King said Pine Ridge Gardens strives “to produce quality native plants that will attract birds, butterflies and other pollinators to your garden.” She said the business does this “with environmentally friendly methods without using dangerous or systemic pesticides.”

When King moved to rural Pope County, “[I was] looking for a place with as much land as we could buy and that didn’t have a house at the front of the acreage,” she said.

“We found this place, and were able to make a deal on it,” King said, adding that it was in 1975. “The house is way up there in the pines, … and we developed the gardens down here. We were living in Lamar at the time … just wanted some land where we could grow vegetables and let the kids grow up.”

Within a year or so, she said, she realized she needed to get a job. She got a job in Russellville and worked there for about a year and quit. Then she got a job in the insurance business and worked there for “quite a few years but became disenchanted with it,” she said.

“I had already joined the Daylily Society and the Iris Society, and that’s what led to my interest in the environment,” King said. “That was in the early ’90s. I went to Arkansas Tech University, not for a degree, but just to learn. I studied basic horticulture, plant propagation, greenhouse management, plant pathology, plant taxonomy, dendrology, geology and entomology. I also took a computer class.”

By then, King had started the nursery, and customers were asking for specific native plants. She also joined the Arkansas Native Plant Society, for which she has served as president, and joined the Ozark Chapter of the Arkansas Native Plant Society when it was established in the late 1990s.

King said she mostly grows plants from seeds.

“Some seed I purchase, much seed I have growing here, and then friends often share seed with me,” she said. “No reputable nurseryman collects plants from the wild, and I certainly don’t.

“Sure, there are exceptions, like removing plants that are going to be destroyed by construction or other valid reasons,” she said. “I’m growing some plants for the Arkansas Heritage Commission.
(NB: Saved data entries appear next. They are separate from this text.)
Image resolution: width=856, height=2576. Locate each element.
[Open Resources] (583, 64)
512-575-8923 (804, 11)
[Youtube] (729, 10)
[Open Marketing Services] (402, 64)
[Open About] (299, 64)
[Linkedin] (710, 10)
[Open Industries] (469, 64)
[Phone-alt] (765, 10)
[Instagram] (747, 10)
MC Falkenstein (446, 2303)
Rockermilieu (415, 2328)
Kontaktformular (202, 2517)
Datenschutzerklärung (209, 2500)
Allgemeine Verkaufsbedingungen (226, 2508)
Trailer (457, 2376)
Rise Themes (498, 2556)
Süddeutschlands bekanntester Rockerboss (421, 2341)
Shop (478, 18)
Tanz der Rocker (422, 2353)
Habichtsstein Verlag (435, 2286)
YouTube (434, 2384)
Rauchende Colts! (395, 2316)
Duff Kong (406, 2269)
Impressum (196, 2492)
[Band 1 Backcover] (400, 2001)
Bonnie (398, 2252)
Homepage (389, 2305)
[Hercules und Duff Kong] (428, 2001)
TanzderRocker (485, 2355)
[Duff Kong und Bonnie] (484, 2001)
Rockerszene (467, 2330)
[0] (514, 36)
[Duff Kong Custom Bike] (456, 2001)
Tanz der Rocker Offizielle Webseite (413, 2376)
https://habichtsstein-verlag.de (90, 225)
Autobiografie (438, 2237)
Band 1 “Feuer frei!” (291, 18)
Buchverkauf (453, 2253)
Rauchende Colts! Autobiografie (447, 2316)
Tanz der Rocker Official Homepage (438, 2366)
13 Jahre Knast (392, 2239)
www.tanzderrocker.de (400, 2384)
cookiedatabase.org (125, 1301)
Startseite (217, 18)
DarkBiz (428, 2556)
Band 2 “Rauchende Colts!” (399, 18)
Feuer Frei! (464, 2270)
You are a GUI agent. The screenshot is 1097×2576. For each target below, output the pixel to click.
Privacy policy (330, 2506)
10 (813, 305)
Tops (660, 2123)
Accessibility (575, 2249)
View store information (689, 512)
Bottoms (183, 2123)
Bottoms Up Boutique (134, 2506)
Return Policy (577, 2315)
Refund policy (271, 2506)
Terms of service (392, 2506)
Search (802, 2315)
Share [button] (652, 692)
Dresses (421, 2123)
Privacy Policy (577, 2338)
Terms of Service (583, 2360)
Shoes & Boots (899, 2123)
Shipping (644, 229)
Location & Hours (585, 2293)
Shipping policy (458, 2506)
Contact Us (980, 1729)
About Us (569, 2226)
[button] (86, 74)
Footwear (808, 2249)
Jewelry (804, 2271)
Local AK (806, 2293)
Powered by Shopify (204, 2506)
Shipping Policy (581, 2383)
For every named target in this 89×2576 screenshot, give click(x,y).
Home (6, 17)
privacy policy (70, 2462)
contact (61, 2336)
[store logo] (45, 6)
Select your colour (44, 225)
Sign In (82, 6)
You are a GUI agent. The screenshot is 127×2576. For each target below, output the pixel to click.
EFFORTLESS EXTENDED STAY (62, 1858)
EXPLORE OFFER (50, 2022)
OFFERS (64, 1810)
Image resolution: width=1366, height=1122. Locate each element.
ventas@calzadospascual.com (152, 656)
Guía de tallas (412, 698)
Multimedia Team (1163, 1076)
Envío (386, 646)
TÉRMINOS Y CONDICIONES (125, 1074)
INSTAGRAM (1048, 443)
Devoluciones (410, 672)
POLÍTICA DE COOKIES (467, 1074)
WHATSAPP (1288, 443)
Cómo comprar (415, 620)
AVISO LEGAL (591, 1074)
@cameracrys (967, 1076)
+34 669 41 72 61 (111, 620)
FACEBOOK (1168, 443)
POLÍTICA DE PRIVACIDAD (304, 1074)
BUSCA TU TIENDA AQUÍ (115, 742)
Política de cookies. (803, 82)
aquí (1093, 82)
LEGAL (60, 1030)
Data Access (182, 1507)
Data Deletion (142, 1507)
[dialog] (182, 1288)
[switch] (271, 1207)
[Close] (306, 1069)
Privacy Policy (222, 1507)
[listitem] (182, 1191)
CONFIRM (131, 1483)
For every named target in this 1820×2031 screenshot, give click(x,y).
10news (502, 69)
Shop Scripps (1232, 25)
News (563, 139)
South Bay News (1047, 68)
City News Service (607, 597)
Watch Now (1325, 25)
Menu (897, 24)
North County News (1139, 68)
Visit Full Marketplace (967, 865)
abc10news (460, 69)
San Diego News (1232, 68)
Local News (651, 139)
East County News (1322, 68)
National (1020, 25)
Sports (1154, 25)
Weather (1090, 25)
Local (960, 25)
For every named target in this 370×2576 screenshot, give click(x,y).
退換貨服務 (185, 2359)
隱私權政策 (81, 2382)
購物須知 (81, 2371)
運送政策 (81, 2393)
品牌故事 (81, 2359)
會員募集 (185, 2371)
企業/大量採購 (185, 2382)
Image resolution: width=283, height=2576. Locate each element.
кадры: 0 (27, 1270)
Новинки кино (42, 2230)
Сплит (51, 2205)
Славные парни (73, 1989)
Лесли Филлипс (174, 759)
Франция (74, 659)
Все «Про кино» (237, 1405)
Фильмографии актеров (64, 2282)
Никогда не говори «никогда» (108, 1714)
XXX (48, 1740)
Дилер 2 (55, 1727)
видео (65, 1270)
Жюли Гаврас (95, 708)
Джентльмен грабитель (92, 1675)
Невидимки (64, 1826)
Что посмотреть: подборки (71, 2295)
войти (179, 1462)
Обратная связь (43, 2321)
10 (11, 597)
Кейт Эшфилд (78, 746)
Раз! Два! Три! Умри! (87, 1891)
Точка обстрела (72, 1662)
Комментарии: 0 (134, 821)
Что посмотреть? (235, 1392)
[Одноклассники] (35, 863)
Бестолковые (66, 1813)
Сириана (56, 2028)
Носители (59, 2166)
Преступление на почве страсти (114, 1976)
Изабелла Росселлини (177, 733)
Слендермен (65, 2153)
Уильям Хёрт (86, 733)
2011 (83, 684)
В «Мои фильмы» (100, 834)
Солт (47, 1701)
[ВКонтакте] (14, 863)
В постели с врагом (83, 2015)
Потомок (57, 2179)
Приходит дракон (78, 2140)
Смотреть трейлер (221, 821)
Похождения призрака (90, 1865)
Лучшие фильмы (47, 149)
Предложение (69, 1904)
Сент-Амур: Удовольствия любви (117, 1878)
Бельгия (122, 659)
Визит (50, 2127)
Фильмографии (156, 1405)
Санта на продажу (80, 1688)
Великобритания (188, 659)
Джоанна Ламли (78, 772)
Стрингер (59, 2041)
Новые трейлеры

One plant, which is a rare and endangered species, was collected by a botanist for the commission because it was in an area where it probably would not survive, and I’ve multiplied it considerably.”

King offers a few words to those wanting to “go native” in their backyard gardens.

“Remove plants that need constant spraying to keep them healthy,” she said. “Do not use systemic pesticides. Remove plants that do not contribute to feeding birds or insects.

“Get over the idea that all insects are bad,” she said. “Get over the idea that everything must look perfect. Study … learn. What is it that you want to attract? Do you want to provide host plants so butterflies will lay their eggs on them, in turn hatching into caterpillars and then into butterflies? Or do you want to attract mainly birds?”

King said Pine Ridge Gardens holds open houses in the spring and fall to help gardeners answer these and other questions.

Fall open-house days are scheduled for 9 a.m. to 4 p.m. Sept. 7 and 21. “Open” means rain or shine, she said.